A Few Things You Can Do Today
You don’t have to figure everything out overnight, but there are a few evidence-based steps that can make a meaningful difference:
• Don’t suffer in silence. If something feels different—whether it’s sleep, mood, memory, hot flashes, or intimacy—bring it up with your healthcare provider. These symptoms are common, and many are highly treatable.
• Know that hormone therapy has changed. Hormone replacement therapy (HRT) isn’t right for everyone, but for many healthy women it is both safe and remarkably effective for relieving symptoms and improving quality of life. An informed conversation with a knowledgeable provider is worthwhile.
• Move your body. Regular strength training, walking, and weight-bearing exercise support bone health, muscle mass, mood, sleep, and metabolism—all areas that can be affected during perimenopause.
• Protect your relationships. Your spouse can’t understand changes that haven’t been explained. Honest, compassionate conversations about what you’re experiencing can reduce misunderstandings and strengthen connection. Remember that this season belongs to both spouses. Perimenopause affects your body, but open communication can protect your marriage from unnecessary loneliness and misunderstanding.
• Give yourself more grace than criticism. You’re navigating a major hormonal transition while often caring for everyone around you. Rest isn’t laziness, and asking for support isn’t weakness.
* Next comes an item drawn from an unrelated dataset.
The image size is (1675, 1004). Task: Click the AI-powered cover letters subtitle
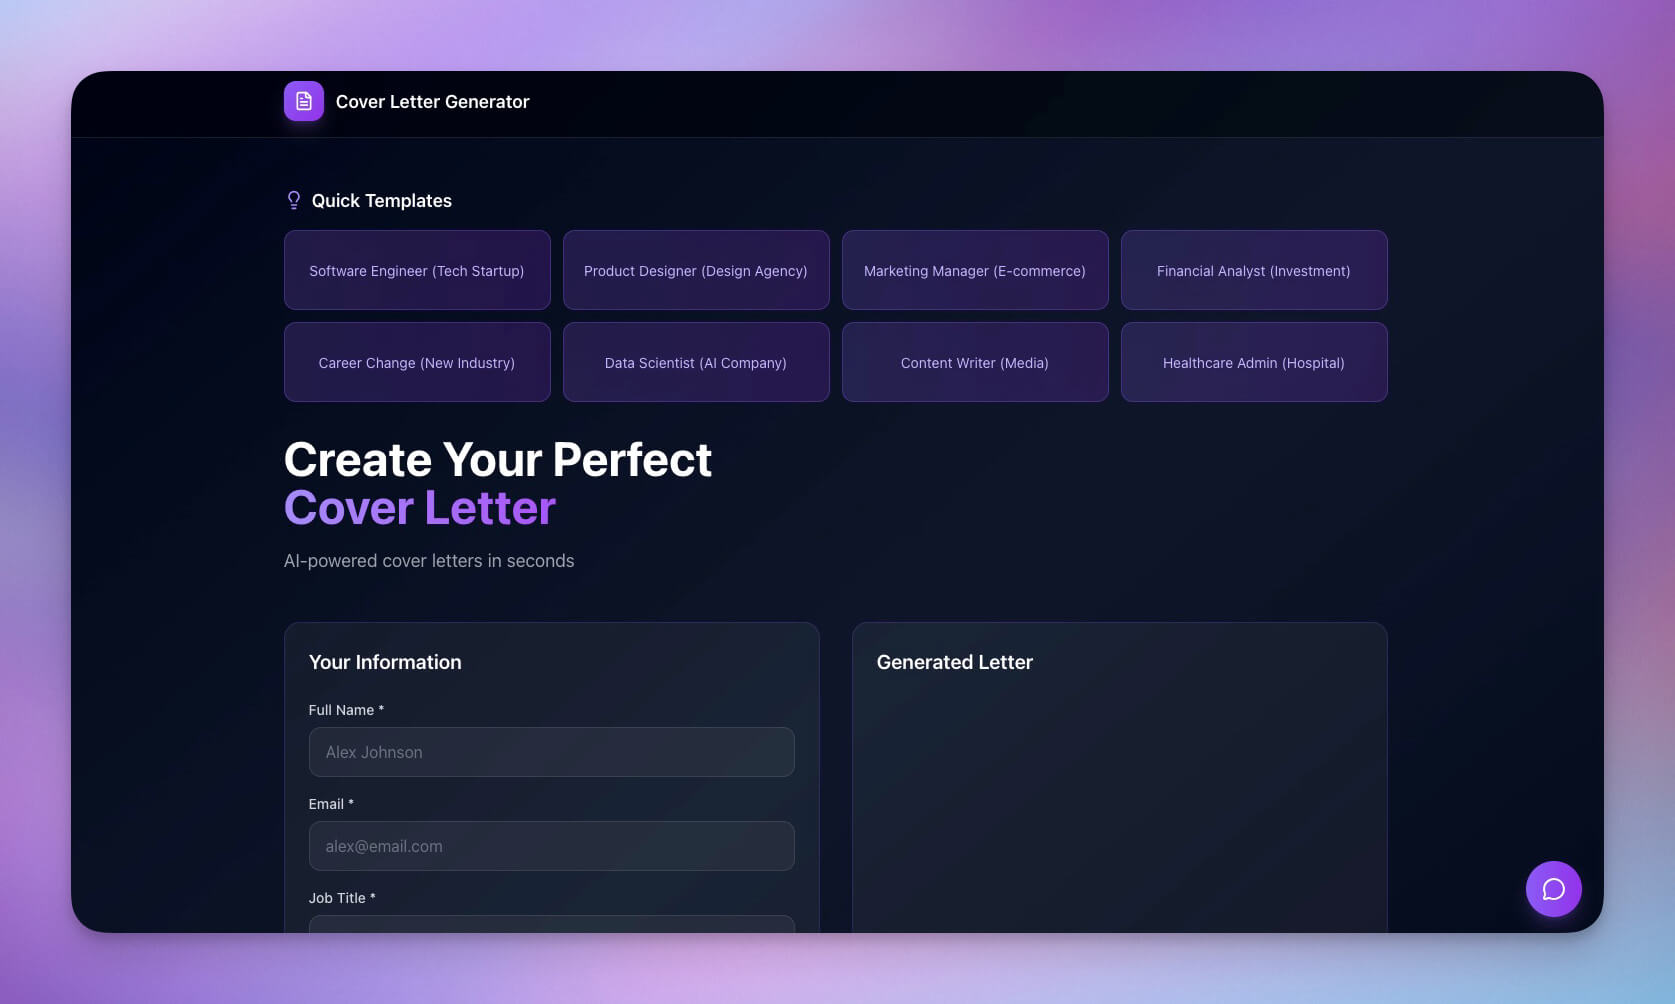pyautogui.click(x=429, y=561)
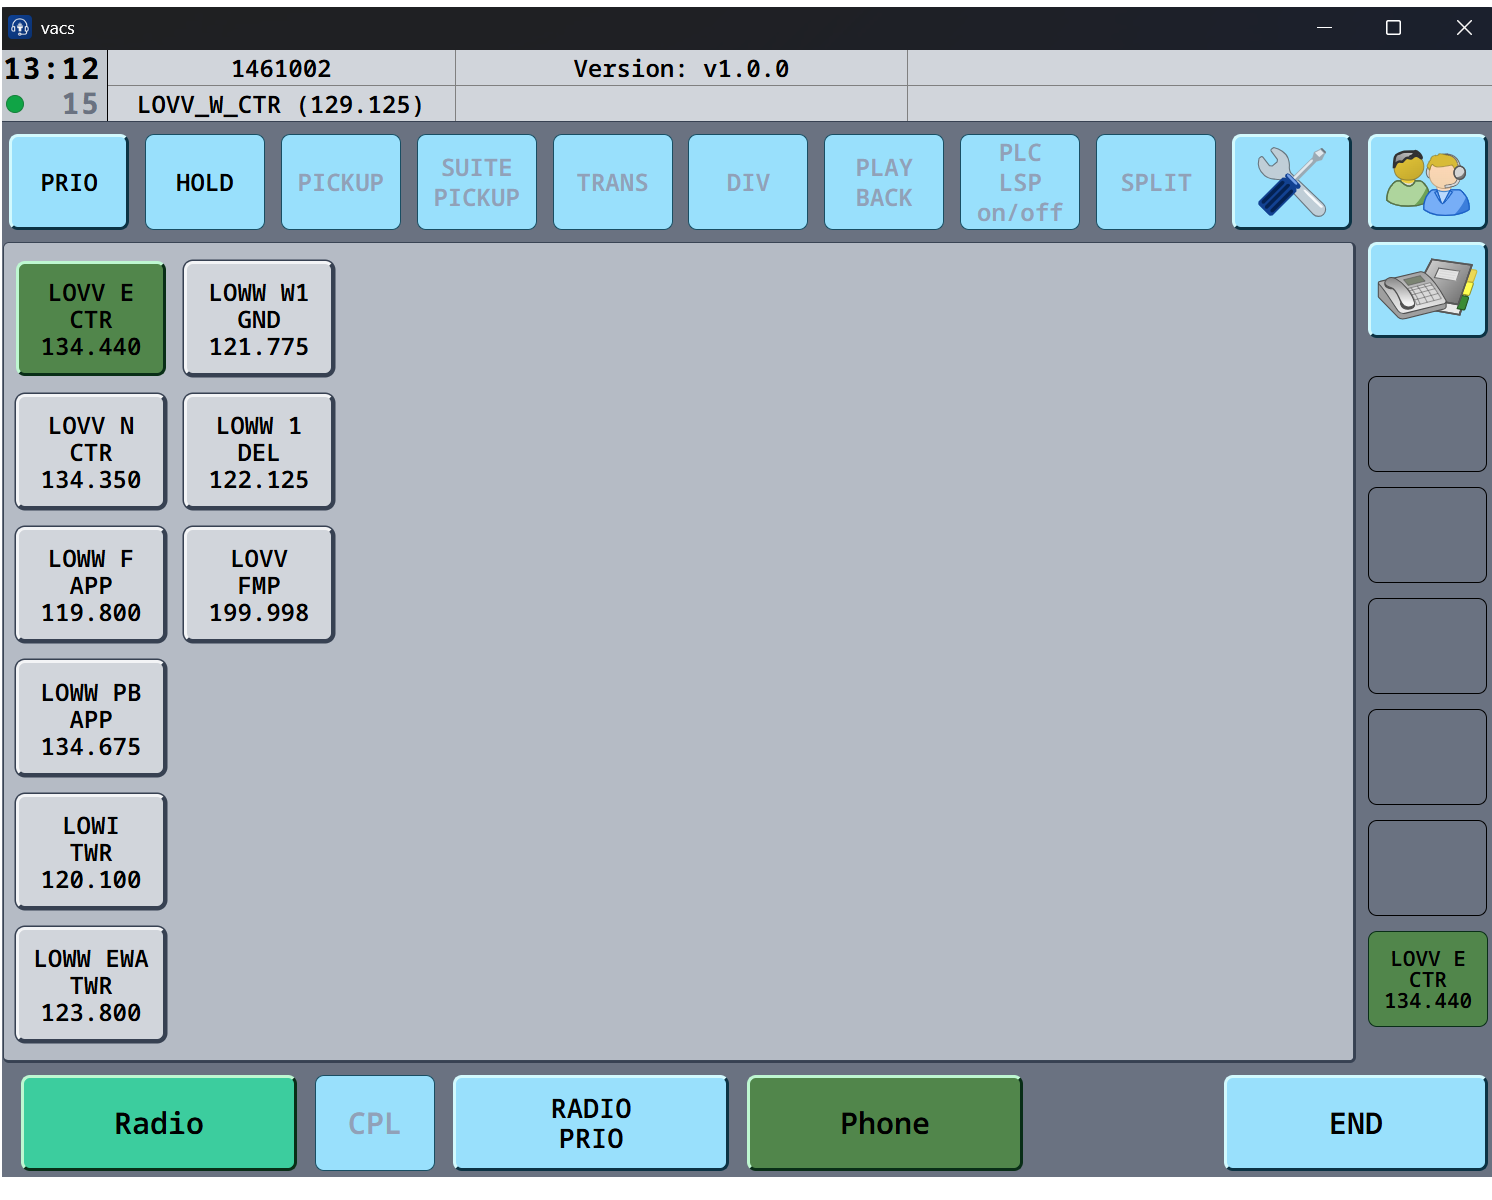This screenshot has width=1492, height=1200.
Task: Activate RADIO PRIO
Action: point(590,1123)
Perimenopause isn’t only a medical story, it’s also an identity story, and the emotional changes that accompany this change deserve attention too. Many women describe feeling as though they’ve become strangers to themselves. The strategies that worked for decades suddenly don’t. Patience feels shorter. Resilience feels harder to access. Confidence takes unexpected hits.
Judaism understands transitions remarkably well. We mark them with rituals, blessings, community, and reflection. Yet perimenopause often happens quietly, without acknowledgment, leaving many women to wonder if they’re the only ones struggling.
You’re not.
If you’re finding yourself forgetting words, sleeping poorly, crying unexpectedly, avoiding intimacy because it hurts, or wondering whether you’ve somehow become “less yourself,” know this:
You are not failing. Your body is adapting to one of the most significant hormonal transitions of your life.
While that transition can be challenging, it can also be navigated with good medical care, accurate information, compassionate support, and—perhaps most importantly—a healthy sense of humor.
Because sometimes the most spiritual response to waking up drenched in sweat at 2:00 a.m. is simply changing your pajamas, laughing at the absurdity of it all, and remembering that you’re not at the end of your story. You’re not fading. You’re changing. And there is still so much life waiting to be lived. Generations of women have walked this path before you.